**Exercise**: Using the entries below, write out the line with "Time flies (172, 280)", the line with "Lekker (163, 1578)", and every line in between, exactly as each is written.

**Saved entries**:
########################################
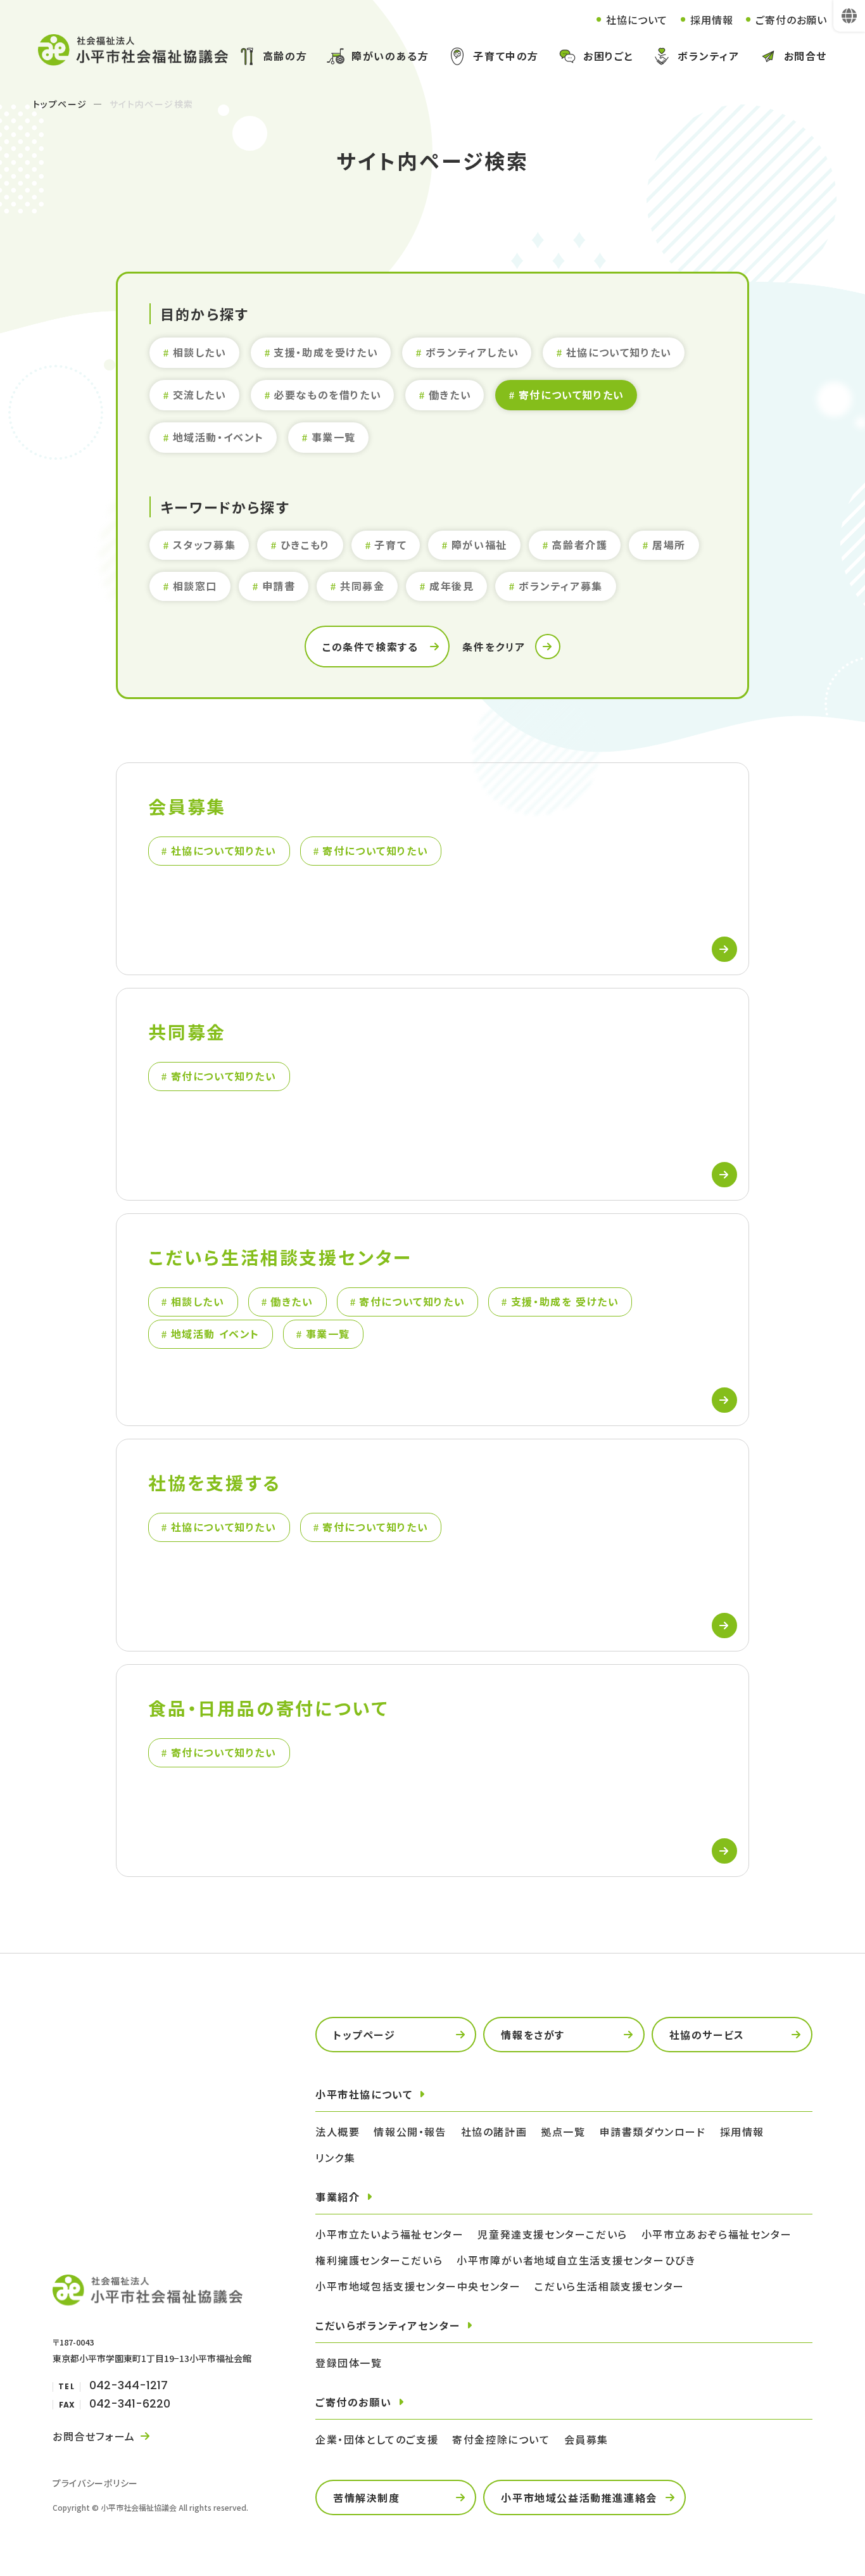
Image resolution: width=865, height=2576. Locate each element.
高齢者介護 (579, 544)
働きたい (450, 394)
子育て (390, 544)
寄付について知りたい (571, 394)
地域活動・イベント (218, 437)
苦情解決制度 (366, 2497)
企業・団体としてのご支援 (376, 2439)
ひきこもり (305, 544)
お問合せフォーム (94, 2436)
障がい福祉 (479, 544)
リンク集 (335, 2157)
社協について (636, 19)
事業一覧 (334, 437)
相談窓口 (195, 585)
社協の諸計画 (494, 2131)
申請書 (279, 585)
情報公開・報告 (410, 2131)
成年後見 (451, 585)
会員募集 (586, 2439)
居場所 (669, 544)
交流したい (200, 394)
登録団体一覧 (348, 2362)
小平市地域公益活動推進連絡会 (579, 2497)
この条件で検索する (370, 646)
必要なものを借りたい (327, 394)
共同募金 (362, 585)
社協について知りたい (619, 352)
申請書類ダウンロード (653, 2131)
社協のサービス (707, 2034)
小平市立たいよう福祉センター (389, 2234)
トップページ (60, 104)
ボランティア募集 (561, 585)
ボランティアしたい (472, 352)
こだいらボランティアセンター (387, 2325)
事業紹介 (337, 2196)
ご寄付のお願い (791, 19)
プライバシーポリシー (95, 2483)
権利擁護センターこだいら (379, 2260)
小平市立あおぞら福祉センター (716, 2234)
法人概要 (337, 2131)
########################################
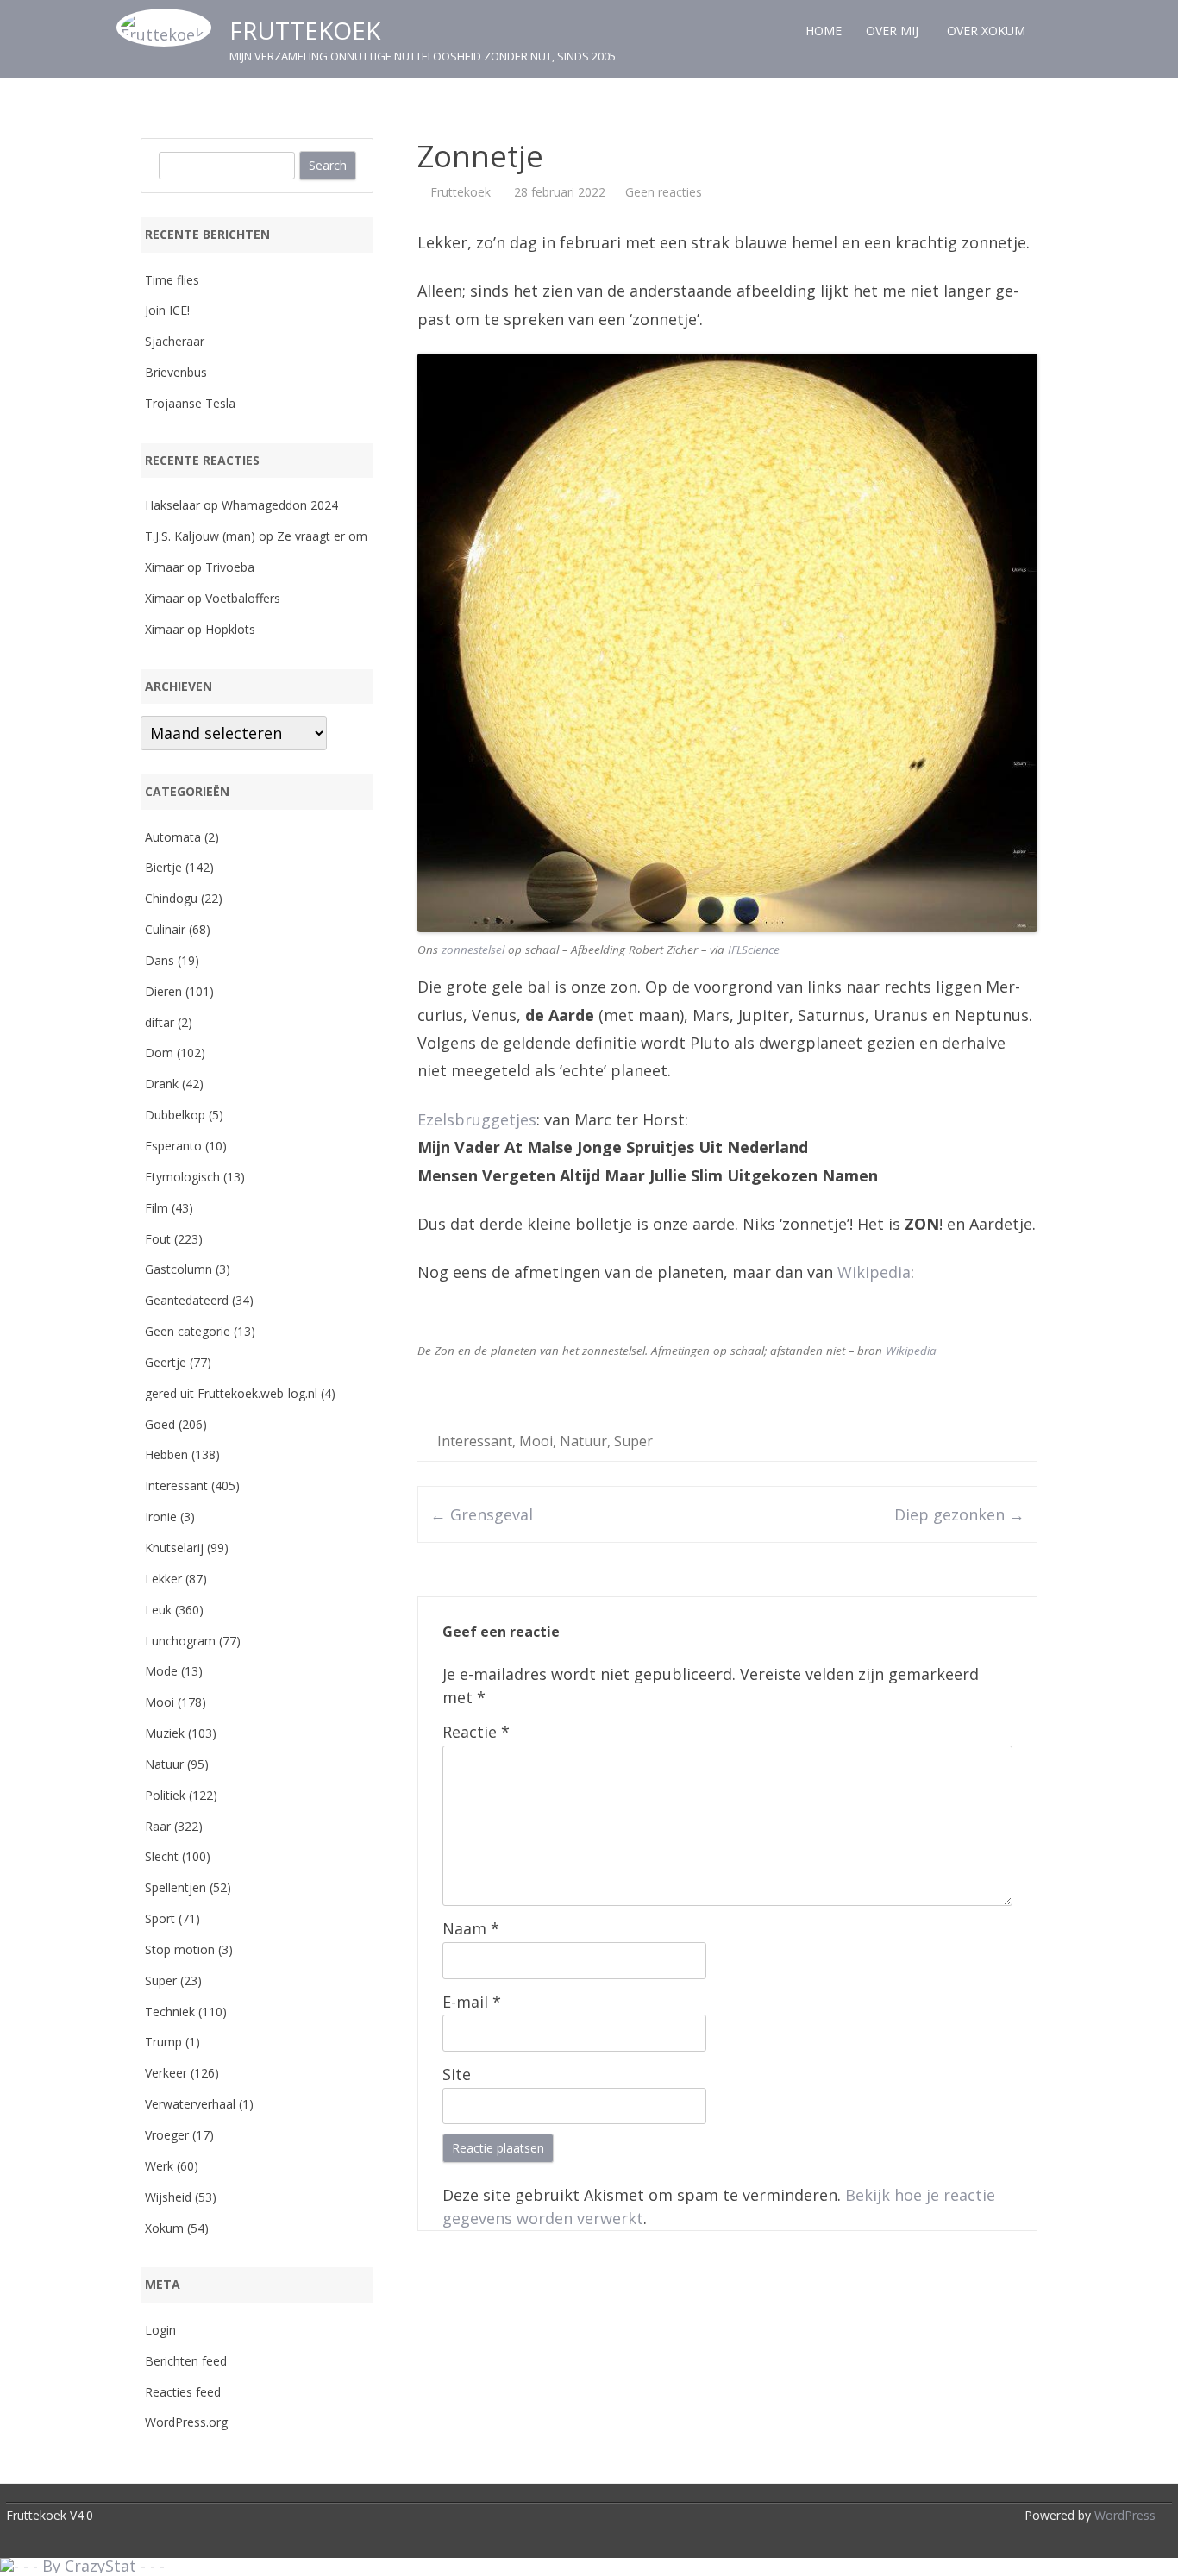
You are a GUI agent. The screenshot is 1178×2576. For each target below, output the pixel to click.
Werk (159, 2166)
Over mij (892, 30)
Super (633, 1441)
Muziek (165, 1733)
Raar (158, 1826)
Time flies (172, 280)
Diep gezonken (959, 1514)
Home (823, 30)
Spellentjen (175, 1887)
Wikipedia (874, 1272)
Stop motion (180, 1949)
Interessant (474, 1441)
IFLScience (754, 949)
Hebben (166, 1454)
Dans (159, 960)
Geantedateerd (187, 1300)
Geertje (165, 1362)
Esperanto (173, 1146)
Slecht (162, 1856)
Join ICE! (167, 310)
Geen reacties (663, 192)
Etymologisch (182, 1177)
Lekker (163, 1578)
########################################
**Exercise response**:
Time flies (172, 280)
Diep gezonken (959, 1514)
Home (823, 30)
Spellentjen (175, 1887)
Wikipedia (874, 1272)
Stop motion (180, 1949)
Interessant (474, 1441)
IFLScience (754, 949)
Hebben (166, 1454)
Dans (159, 960)
Geantedateerd (187, 1300)
Geertje (165, 1362)
Esperanto (173, 1146)
Slecht (162, 1856)
Join ICE! (167, 310)
Geen reacties (663, 192)
Etymologisch (182, 1177)
Lekker (163, 1578)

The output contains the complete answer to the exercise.